- WHAT IS EXPECTED: Can you give the rows from the line containing "Where should I click to: Click 转发" through the line containing "(x=1393, y=229)", both ends included, as a numbered list with blank lines left out and no other rows?

[Interface element records]
---+---

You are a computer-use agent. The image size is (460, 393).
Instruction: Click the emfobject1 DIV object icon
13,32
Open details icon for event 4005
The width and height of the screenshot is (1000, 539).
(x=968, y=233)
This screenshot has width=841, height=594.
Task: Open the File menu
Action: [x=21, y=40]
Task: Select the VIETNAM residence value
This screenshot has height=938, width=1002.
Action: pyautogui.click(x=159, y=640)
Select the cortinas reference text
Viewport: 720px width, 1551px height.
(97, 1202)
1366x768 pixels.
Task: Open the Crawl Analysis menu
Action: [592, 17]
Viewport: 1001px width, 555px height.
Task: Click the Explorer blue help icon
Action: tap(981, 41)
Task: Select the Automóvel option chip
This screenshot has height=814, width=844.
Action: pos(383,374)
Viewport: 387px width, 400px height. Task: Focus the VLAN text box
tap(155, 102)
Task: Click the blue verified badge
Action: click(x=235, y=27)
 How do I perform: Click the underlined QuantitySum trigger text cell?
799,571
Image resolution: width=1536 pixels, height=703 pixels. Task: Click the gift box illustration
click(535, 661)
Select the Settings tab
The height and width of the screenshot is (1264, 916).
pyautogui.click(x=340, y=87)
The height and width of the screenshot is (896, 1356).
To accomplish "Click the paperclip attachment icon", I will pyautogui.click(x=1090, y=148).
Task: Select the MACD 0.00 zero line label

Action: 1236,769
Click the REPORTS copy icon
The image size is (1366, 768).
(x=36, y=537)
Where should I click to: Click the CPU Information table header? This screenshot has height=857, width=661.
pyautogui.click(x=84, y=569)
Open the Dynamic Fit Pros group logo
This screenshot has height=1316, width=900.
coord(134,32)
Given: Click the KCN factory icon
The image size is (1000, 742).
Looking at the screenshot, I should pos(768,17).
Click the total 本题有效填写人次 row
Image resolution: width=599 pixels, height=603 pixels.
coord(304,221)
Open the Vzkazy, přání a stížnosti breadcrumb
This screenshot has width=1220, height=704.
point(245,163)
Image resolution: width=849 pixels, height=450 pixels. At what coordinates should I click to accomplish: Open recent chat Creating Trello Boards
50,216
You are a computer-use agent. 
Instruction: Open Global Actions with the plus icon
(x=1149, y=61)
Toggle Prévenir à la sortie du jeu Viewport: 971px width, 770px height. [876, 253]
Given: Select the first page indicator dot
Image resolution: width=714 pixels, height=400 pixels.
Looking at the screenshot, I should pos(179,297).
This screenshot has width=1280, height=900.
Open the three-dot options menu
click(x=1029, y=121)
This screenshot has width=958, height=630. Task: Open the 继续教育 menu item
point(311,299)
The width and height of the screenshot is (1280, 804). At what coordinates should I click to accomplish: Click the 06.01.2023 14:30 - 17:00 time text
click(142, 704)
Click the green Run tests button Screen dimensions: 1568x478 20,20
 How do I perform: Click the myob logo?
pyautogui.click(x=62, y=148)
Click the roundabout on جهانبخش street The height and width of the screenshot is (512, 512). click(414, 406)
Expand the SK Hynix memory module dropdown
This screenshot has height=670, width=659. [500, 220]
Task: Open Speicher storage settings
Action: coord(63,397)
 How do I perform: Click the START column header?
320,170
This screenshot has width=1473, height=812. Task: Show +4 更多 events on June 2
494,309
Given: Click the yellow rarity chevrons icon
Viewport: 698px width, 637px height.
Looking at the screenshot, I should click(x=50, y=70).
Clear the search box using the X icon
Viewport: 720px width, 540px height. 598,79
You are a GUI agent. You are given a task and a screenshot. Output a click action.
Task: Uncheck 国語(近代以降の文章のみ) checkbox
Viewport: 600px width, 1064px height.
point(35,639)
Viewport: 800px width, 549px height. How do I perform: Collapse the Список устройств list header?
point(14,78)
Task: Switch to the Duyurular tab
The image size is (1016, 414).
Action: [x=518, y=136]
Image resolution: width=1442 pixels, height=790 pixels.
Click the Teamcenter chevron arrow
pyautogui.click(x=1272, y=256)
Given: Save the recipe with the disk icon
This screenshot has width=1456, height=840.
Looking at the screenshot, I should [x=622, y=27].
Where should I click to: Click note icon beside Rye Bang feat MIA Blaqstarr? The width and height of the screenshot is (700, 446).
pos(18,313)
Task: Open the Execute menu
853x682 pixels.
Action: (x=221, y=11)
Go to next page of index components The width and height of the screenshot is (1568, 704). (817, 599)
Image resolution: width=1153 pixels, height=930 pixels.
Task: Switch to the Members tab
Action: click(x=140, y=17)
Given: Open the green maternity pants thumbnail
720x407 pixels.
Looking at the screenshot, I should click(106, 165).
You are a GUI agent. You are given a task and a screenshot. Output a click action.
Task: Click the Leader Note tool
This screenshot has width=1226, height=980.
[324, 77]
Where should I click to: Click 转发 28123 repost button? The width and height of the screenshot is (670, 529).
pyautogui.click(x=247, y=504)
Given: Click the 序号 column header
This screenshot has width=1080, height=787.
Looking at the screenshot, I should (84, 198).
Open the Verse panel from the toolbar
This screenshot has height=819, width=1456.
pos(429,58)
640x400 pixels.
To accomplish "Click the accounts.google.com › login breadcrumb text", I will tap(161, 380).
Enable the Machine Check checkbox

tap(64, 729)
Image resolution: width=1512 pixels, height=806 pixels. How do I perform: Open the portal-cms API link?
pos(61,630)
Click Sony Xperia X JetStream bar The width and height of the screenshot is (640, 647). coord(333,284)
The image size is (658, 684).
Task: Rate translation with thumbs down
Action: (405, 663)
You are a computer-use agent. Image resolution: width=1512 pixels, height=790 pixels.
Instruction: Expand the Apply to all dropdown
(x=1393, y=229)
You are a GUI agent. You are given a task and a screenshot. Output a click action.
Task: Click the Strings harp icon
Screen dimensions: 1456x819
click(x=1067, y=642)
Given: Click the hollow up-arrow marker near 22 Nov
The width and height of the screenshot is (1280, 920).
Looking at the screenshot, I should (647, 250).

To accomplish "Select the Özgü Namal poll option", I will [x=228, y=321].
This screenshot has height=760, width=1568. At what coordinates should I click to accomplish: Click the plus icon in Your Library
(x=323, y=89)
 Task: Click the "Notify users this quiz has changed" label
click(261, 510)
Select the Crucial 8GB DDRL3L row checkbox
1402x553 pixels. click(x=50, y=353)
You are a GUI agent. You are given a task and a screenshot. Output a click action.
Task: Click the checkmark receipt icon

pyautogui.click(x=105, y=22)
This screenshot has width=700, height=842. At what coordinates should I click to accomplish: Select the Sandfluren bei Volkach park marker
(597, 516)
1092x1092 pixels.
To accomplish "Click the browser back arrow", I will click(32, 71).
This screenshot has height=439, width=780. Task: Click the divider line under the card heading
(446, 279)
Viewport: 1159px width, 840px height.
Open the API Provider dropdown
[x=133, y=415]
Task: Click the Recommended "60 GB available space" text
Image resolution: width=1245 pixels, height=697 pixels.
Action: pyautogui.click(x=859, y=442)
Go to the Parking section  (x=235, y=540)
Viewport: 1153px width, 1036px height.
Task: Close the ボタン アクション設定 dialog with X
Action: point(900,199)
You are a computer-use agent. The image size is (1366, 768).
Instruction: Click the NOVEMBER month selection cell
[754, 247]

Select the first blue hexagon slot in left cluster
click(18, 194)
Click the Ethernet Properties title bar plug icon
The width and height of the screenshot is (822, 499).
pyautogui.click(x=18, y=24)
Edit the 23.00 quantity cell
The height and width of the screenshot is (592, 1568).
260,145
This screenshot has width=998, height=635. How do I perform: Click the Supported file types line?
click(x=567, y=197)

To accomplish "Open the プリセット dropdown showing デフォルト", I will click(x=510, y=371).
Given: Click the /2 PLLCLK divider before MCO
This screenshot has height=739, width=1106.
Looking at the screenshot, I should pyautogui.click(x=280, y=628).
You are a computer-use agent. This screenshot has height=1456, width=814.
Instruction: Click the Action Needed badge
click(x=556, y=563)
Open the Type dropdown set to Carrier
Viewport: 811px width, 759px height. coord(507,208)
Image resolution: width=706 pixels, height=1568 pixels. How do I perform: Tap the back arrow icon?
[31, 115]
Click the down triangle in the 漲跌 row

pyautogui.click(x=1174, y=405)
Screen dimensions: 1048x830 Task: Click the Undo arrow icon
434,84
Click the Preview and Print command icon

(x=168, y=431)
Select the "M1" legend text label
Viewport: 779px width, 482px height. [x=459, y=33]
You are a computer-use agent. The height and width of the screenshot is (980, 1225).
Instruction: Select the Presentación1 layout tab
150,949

---+---

- WRITTEN ANSWER:
1. Where should I click to: Click 转发 28123 repost button? The width and height of the screenshot is (670, 529).
2. pyautogui.click(x=247, y=504)
3. Given: Click the 序号 column header
4. This screenshot has width=1080, height=787.
5. Looking at the screenshot, I should (84, 198).
6. Open the Verse panel from the toolbar
7. This screenshot has height=819, width=1456.
8. pos(429,58)
9. 640x400 pixels.
10. To accomplish "Click the accounts.google.com › login breadcrumb text", I will tap(161, 380).
11. Enable the Machine Check checkbox
12. tap(64, 729)
13. Image resolution: width=1512 pixels, height=806 pixels. How do I perform: Open the portal-cms API link?
14. pos(61,630)
15. Click Sony Xperia X JetStream bar The width and height of the screenshot is (640, 647). coord(333,284)
16. The image size is (658, 684).
17. Task: Rate translation with thumbs down
18. Action: (405, 663)
19. You are a computer-use agent. Image resolution: width=1512 pixels, height=790 pixels.
20. Instruction: Expand the Apply to all dropdown
21. (x=1393, y=229)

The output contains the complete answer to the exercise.